Imagine yourself in a room. The door behind you shut firmly, and you find yourself looking around at the walls, the floor, the ceiling, wondering how you ended up here. The color of the walls, the coldness of the floor, the smell of old furniture, and the taste of neglect fill your senses with a twist of comfort and anxiety.
At the far side of the room, you see a door, obscured mostly by darkness. The doorknob is partially lit, inviting you to see what lies beyond but cautioning you all the same. The room is quiet, strangely quiet, so that your thoughts are almost audible. You suspect you know what may be beyond the next door, but you’re not quite sure, and you don’t know if you want to find out. And you’re not sure you want to give up yet as you’ve come this far.
So the question lies before you: should you stay, or should you go back, or should you go on?
I find myself in this room all the time. This place is the farthest I’m willing to go with a hard question. Circumstances in life lead to thoughts, and thoughts lead to rooms with doors. Each door opens the implications of the next thought into another room, with perhaps another door, and there’s a point that feels too far, that to go any farther means embracing something about God, or myself, that I fear to embrace.
Let me give you an example. Ephesians 1:4 tells us: “He chose us in [Christ] before the foundation of the world.” So when we think about God’s sovereignty in election, we find ourselves in a large antechamber with several doors. One well-worn door may be labeled “God Chose Us By His Foreknowledge of Our Decisive Will. Another farther down the wall may say “God Chose Us By His Sovereign Will.”
We might walk to the first door, reach out our hand to feel the grain of the wood, pausing to consider what may lie just beyond. We might then walk to the second door and grasp the knob. Closing our eyes, we open the door and enter the next room.
This room is smaller, with a slightly different hue and smell. We see two more doors, one to our right and a second on the opposite wall. These doors look smaller, but heavier, and they also look old. We turn, realizing we can go back into the antechamber whenever we please. So we walk forward and inspect the names chiseled deep within each door.
One says, “God’s Will Is Unaffected By Man,” and we pause to consider what that might mean. Do we live within a deterministic reality? Are we simply marionettes, carrying out a temporal play at the flick and twist of a divine puppet master? We move to the other wall, coming close to a door that says, “God’s Will Is Affected By Man,” and we wonder at what this might mean? Do our actions, or our prayers, affect the carrying out of God’s will in a dynamic way? Is this interaction truly real and foreknown by God, or is it simply foreknown in the sense that it’s actually not dynamic?
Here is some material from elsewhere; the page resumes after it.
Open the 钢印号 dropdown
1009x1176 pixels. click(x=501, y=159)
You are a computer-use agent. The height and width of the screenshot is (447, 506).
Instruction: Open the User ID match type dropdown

We might go back to the first door, believing that God’s sovereignty must mean His will is not affected by man. So we grip the door and pull it open, passing through the frame into the next room. We find a chair, so we sit and consider the moment. If God’s will is unaffected by man, then what good are our prayers? Is James right: do the prayers of the righteous have great power? Or are our prayers means of God accomplishing His own will through us, for our sake? And if so, are they truly effective, or are they only pretense?
This might be a room in which we sit for a while. And maybe we don’t get up to look at the inscriptions on the doors on the far end of the wall. Perhaps we go back out the way we came, trying another set of doors, or ultimately ending up back at the antechamber, where we’re not necessarily more content but at least we’re comfortable.
We are always in one of these rooms, or we’re either in the process of sitting, or going back, or considering the next door, or grasping the knob, or walking through to the next room. Wherever we find ourselves, there are some observations we can make that are worth considering—and carrying with us as we go about our thinking.
- God sees the start and end of this long line of rooms. He made the doors. He grants us grace to turn the knob. And He meets us in each moment as we wait, and turn back, and walk forward.
- Intellectually understanding the line of rooms is different than actually walking through them with heart in tow.
- Some rooms exist in order to be explored and then vacated.
- Many others have been through these doors and in these rooms; we do well to listen to their stories.
- The doors are worth entering. Jonathan Edwards, in his 11th resolution, determined to try these kinds of doors so long as his legs had strength: “Resolved, when I think of any theorem in divinity to be solved, immediately to do what I can towards solving it, if circumstances don’t hinder.”
- We walk in vain when we don’t walk with the Spirit through these rooms.
- Finding our way to the last room may join us with the apostle Paul, exclaiming, “Oh, the depth of the riches and wisdom and knowledge of God! How unsearchable are his judgments and how inscrutable his ways!”
May God grant us the grace to explore, and pause to reflect, and go back, and try other doors, and strive to enter the place where we rest in inscrutability of His glorious ways.
Question: What door are you uneasy about opening?